Problem to work on >>
Look below for the line containing "Where should I click to: Click the splash" and the line containing "Task: Open the Bootable CD creator"; repeat exactly those two lines and all lines between them, and nothing else.

Provided records START

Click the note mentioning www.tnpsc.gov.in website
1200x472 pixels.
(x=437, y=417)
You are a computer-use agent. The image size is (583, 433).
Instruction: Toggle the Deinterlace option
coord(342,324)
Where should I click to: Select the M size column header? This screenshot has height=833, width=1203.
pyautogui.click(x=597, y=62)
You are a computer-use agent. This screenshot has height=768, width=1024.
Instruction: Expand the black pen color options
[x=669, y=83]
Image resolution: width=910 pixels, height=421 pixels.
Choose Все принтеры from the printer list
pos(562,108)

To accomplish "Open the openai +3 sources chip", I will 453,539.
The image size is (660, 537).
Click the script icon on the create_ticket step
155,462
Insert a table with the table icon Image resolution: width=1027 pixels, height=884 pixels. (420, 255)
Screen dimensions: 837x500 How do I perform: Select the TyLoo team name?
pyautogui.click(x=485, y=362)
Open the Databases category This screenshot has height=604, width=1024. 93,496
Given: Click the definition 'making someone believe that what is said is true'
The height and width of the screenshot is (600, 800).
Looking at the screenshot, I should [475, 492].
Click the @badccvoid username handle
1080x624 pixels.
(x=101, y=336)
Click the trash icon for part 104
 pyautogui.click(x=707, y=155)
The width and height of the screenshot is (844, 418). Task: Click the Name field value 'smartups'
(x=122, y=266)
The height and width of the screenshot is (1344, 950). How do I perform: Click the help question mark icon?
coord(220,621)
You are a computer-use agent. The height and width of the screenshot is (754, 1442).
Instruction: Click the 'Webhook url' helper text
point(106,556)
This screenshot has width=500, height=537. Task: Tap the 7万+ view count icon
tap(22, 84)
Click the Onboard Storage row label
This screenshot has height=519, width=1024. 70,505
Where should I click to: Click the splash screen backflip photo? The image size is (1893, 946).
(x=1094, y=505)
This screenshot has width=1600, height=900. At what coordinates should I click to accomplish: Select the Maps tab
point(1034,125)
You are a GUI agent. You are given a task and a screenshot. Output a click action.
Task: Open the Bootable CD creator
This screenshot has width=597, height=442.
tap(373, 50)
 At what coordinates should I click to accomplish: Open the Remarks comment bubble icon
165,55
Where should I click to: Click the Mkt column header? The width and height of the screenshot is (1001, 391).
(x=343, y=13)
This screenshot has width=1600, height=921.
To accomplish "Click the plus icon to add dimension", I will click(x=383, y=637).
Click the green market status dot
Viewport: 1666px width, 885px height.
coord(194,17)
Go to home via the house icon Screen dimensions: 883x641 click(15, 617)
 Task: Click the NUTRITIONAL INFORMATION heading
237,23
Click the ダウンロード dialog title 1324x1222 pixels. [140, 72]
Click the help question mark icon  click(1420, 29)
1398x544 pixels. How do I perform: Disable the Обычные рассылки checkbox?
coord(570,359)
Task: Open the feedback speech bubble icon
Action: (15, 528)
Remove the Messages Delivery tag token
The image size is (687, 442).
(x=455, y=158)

Provided records END

Task solution >>
Where should I click to: Click the splash screen backflip photo? The image size is (1893, 946).
(x=1094, y=505)
This screenshot has width=1600, height=900. At what coordinates should I click to accomplish: Select the Maps tab
point(1034,125)
You are a GUI agent. You are given a task and a screenshot. Output a click action.
Task: Open the Bootable CD creator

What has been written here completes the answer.